Home
"Home is where your heart is."
With a special invite from my parents, I was able to spend Christmas with my family in Minnesota. And each visit to MN brings up for me the question, Where is my home? Is it with my family in the house that I grew up in? Is it in Colombia in my apartment with my Colombian family?
Maybe it's neither.
MN and all that it encompasses is an important part of me. It's my roots. My "first culture." But living abroad has changed me, gotten inside me. My identity is different, my life perspective is different. So while I love to visit MN, I can't say that I feel totally comfortable there nor that I feel like I belong. Nor totally at home.

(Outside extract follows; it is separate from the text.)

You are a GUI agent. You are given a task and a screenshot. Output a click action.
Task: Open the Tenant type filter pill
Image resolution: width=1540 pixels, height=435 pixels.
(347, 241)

I think it was my good friend Jen who once said "Home is where your stuff is." While a bunch of my childhood through college stuff is stored at my parents' house, my daily life belongings are here with me in Colombia. All that good who-I-am-right-now stuff is here. I have dear friends and a full and busy life here. But... I will always be an extranjero (foreigner). Certain ideas, ways of thinking and being will always clash with the overarching culture. And I will always have an accent in Spanish and rejoice, cry and get angry in English.
So maybe it's both. Maybe it's okay to have a heart that's split down the middle. Half of it identifying with the land and people of my first twenty-four years of life. Half of it identifying with the land and people of this beautiful country where God has placed me. It makes for a bit more complicated inner life, but also more enriching. And I'm okay with that.
A dream of mine has been to be bilingual and bicultural. I guess I'll have to add "bi-home-al."